Prehistoric humans living more than 40,000 years ago had mastered the skills needed to catch fast-moving, deep-ocean fish, new archaeological finds reveal.
     Jerimalai cave - a small rock overhang hidden behind foliage, a few hundred metres from the shore at the eastern end of East Timor - is where archaeologist Associate Professor Sue O'Connor from the Australian National University has unearthed the bones of more than 2,800 fish, some caught 42,000 years ago. "What the site has shown us is that early modern humans in island South East Asia had amazingly advanced maritime skills," she said, "it seems certain that these people were using quite sophisticated technology and watercraft to fish offshore".
     So far, O'Connor and her colleagues have only excavated two small test pits, but in just one of those - 1 metre square and 2 metres deep - they found 39,000 fish bones along with a number of stone artefacts, bone points, animal remains, shell beads and fish hooks.
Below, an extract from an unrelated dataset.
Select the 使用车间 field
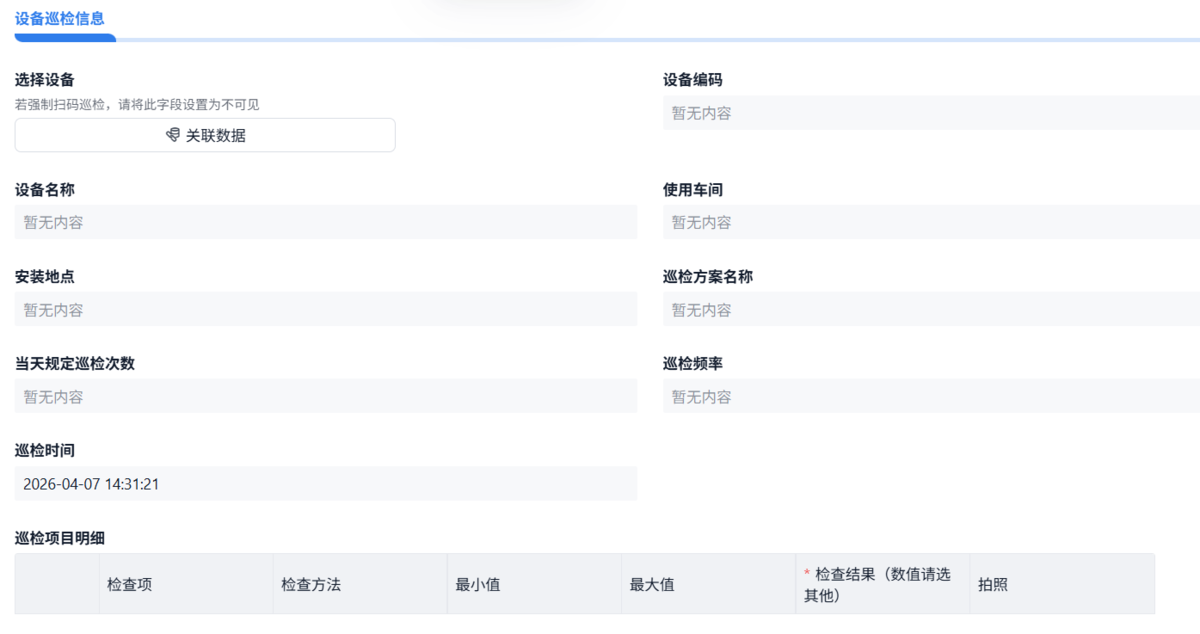The height and width of the screenshot is (634, 1200). (931, 222)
They also unearthed a small piece of fishing hook made from shell between 23,000 and 16,000 years ago - the earliest example of a fishing hook ever found, the researchers say.
     They are hopeful that more extensive excavations might reveal more hooks at the site. "I think Jerimalai gives us a window into what maritime coastal occupation was like 40,000 to 50,000 years ago, that we don't really have anywhere else in the world," Professor O'Connor said.

Edited from Science (24 November 2011), Radio Australia News, Mail Online (25 November 2011), Past Horizons (26 November 2011), The New York Times (28 November 2011)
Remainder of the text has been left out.